Shares

The M-PESA Foundation has committed KES 22.5 million to improve menstrual hygiene among teenage girls as part of Safaricom’s 20th anniversary celebrations.

The Foundation in partnership with NGO Huru International will distribute sanitary towels and offer sexual and reproductive health education to 30,000 teenage girls in Kilifi, Siaya and Murang’a counties. The programme will also create awareness among 10,000 adolescent boys on menstruation, sexual reproductive health and life skills and enable 57 community-based mentors to support the adolescents.

Statistics by Procter and Gamble indicate that 65% of women and girls in Kenya cannot afford sanitary pads while 42% of school going girls have never used sanitary pads. Most of them seek unhygienic homemade alternatives such as rags, pieces of mattress, blankets, tissue paper and cotton wool.
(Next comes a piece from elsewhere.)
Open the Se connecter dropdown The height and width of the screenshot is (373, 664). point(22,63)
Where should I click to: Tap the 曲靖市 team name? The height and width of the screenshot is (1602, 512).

Les Baillie, Executive Director, M-PESA Foundation, had this to say, “We have in the recent past seen stories of teenage girls especially from disadvantaged backgrounds trading sex for sanitary towels. It is a sad state of affairs when teenage girls are reduced to making such compromises to access a basic need. It is our hope that with these interventions, we will safeguard teenage girls in Kenya through improved menstrual hygiene and adolescent sexual reproductive health education.”